Political advocate for persons with disabilities
Andrew U.D. Straw is a solo practitioner. He has been practicing civil rights and employment law for 14 years, after graduating from the University of Indiana- Maurer School of Law. Disability rights advocacy “is my focus in life and my career and I love it.” Andrew explains that the barriers and injustices he encounters as a person with bipolar disorder and physical impairments resulting from a car accident motivates his work. He uses his experiences as a person with disabilities to be a successful advocate, as he understands the barriers that many of his clients encounter. “My disabilities give me credibility.”
In 2013, Andrew founded the Disability Party, which is dedicated to increasing “access and opportunity” for people with disabilities everywhere. The Party now boasts more than 1,000 followers in 35 countries. His interaction with other people with disabilities inspires and drives him to do more. “Their struggles are my struggles.” Recently, Andrew got 70 businesses in Streamwood, Illinois, where he lives, to provide handicap parking spaces.

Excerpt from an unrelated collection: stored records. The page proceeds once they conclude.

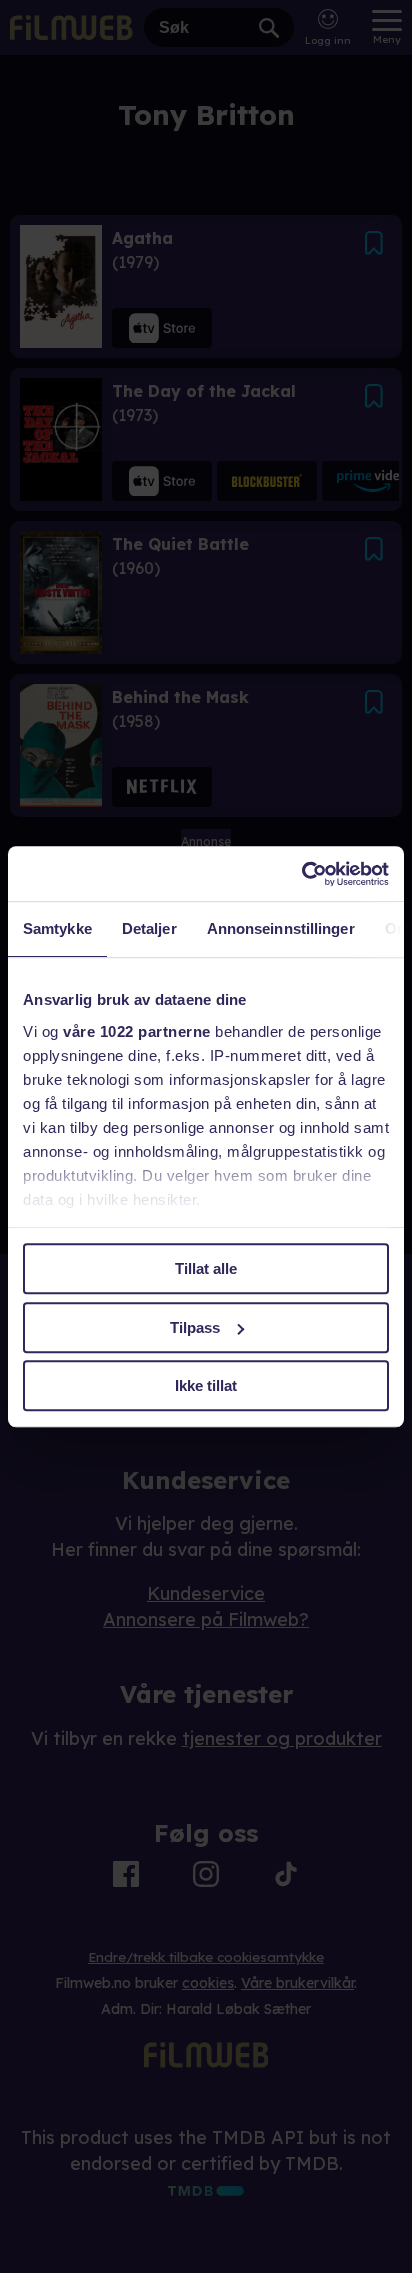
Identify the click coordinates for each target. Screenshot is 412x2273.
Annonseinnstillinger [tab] (281, 928)
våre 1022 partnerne (137, 1031)
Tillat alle (206, 1268)
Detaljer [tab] (149, 928)
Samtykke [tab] (57, 928)
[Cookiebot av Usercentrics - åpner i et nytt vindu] (301, 874)
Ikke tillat (206, 1385)
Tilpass (195, 1327)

Regarding his own accommodations, Andrew has realized that “[o]ver time, you run into the things that are barriers that make you less effective. This is true of anything, not only disabilities. I know how effective I want to be, and certain behaviors can make me more effective. Such accommodations really help.” For example, he explains that he works at home most of the time, and takes naps when he needs to in order to refresh. He also tries not to drive further than he needs, as it can cause pain and numbness in his legs. Additionally, “My golden retrievers are a real comfort, as their lovely faces and licks can improve any mood.”
When asked about the inclusion of lawyers with disabilities in the legal profession, Andrew says we have a very long way to go. Attitudinal barriers are the most difficult to overcome. He is currently evaluating the relationship between disability, admission, and discipline rules of all state supreme courts.